Наконец, на пятом часу ожидания, лодка пришла.
С красным брезентом вместо крыши, с тремя пустыми пластиковыми бочками вместо спасательных жилетов на случай крушения, с пластиковой капсулой для паспортов на тот же случай и, самое главное, с той самой важной бумажкой. Нашли, слава Богу.
Грузимся: рюкзаки, тюки с товарами, канистры с пресной водой, капитан судна, рулевой и пассажиры — шесть человек, считая меня.

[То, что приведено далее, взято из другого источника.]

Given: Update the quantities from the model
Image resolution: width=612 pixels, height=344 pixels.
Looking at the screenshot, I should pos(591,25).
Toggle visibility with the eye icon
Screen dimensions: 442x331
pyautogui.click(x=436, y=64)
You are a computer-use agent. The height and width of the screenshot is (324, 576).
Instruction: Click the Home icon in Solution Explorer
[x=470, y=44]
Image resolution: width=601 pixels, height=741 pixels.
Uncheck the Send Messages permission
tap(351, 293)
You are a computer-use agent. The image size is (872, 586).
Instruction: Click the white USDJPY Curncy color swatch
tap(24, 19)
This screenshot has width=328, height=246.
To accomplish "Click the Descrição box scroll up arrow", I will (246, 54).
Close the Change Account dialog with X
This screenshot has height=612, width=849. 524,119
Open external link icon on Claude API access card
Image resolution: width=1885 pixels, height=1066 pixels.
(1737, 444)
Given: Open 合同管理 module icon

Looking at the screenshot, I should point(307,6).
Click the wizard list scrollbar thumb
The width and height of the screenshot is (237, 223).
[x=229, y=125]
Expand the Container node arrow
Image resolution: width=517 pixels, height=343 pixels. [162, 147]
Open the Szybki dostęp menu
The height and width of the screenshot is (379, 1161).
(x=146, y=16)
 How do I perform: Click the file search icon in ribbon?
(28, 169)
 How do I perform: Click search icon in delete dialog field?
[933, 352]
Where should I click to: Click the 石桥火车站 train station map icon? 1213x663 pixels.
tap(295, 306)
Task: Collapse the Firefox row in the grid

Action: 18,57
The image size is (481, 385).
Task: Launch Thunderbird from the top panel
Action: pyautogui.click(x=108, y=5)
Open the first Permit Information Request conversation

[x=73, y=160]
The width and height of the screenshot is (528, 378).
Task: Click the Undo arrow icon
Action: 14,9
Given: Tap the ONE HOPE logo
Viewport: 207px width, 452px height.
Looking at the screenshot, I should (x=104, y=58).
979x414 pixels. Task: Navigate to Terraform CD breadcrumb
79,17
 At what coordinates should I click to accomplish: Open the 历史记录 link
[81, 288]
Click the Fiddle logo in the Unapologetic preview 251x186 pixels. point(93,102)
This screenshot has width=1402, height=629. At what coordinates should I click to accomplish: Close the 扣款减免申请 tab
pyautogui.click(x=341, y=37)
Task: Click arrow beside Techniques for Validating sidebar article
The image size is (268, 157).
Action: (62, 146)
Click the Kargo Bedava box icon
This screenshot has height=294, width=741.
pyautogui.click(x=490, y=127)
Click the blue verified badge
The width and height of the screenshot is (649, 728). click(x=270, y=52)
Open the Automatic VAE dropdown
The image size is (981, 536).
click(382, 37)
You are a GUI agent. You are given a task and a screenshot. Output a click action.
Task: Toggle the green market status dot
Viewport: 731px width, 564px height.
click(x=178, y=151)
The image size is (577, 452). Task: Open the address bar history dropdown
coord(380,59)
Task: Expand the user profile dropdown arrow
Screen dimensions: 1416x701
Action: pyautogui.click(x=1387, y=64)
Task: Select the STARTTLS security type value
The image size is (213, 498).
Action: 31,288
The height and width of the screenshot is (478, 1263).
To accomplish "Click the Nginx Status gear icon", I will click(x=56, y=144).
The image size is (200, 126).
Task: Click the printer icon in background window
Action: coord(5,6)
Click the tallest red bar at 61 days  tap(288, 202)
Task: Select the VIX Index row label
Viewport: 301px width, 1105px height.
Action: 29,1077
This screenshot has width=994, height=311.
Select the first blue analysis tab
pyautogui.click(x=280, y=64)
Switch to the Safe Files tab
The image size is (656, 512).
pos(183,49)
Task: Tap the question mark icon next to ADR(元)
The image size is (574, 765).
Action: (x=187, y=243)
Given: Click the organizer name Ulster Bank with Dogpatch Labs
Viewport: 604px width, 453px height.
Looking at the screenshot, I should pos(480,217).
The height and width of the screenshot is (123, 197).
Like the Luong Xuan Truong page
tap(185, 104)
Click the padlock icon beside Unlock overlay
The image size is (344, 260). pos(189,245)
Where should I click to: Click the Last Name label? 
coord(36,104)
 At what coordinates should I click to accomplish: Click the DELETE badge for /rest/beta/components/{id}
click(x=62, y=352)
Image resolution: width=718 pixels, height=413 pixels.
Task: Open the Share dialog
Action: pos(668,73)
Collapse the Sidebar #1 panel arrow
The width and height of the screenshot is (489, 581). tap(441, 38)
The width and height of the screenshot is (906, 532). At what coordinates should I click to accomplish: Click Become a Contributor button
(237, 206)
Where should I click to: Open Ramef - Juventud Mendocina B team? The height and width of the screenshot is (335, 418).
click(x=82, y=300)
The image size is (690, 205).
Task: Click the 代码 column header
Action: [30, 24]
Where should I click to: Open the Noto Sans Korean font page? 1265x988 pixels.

Быстро и красиво мчим по Тихому океану, вдоль невысоких волнистых холмиков, не сумевших дорасти до серьёзных вулканов. Мчим быстро, но успеваю заметить — кое-где на этих самых холмиках мелькают светлые пятнышки внутри зелени джунглей. Дома-шалаши — где одиночные, где группками. Даже на этих, отрезанных от земли холмах, кто-то прячется в плёночных домиках. Каждый от чего-то своего прячется.
Часа через полтора швартуемся у сальвадорского берега, метрах в десяти от его кромки. Дальше пешком по воде. В отличии от никарагуанских прибрежных вод возле Ла Сальвии, вода возле городка Ла Унион ужасна. Гниющие фрагменты отходов, комки склизких вонючих масс, мусор. Можно не идти пешком, а сесть на доску с парой колёс, которую за один доллар местный житель дотянет руками до суши вместе с пассажиром или багажом. Выпрыгиваю в тягучее подобие воды, бреду к берегу. Ничего, не от такого отмывались.
Поставить штамп о прибытии в страну — та ещё задача. Миграционная служба находится где-то на соседней улице, в глубине двора. Иду туда сквозь причудливо перемешивающуюся с раскалённым воздухом толщу запахов: готовящейся еды, куч разнородного гниющего мусора и трупов животных одновременно.
Вместе с соседкой по лодке и встретившей её здесь мамой, неистово мчим на последний автобус до столицы. По пути мама девушки задыхаясь рассказывает, что в Сальвадоре вооружённое восстание, стреляют то восставшие, то военные, поэтому она приехала встретить дочь на пристани.
Успели, едем. За пять часов пути успеваю познакомиться с соседкой по сиденью — доной Алехандрой. Ей двадцать пять лет, она собирает на свалках возле рынков более-менее хорошие вещи, везёт их домой стирать, а потом продаёт сама. Дома её ждут девятилетний сын и шестилетняя дочь.
— Тебе остановится до самолёта есть где?
— Я в аэропорту собиралась ждать…
— Нельзя тебе ночью одной туда, сейчас опасно. Поехали ко мне! Поспишь, а потом мой папа ночью вернётся с работы и тебя отвезёт в аэропорт.
Ещё час пути по тёмным улицам Сан-Сальвадора, вместе с двумя тяжеленными тюками набранных вещей. И вот я уже в трущобном районе столицы, ем рис на плесневелой кухне, а Мили — дочка Алехандры, играет с моим котом Мурзиком и знакомит меня с Бульпой — своей любимой куклой, которой она дорисовала брови ручкой, чтобы та походила на Барби.
— Барби очень дорогие, но я закрываю глаза и думаю, что Бульпа такая же красивая и чистая, как Барби.
Уносит Бульпу спать. А меня сквозь ночь уносит в аэропорт ржавая машина.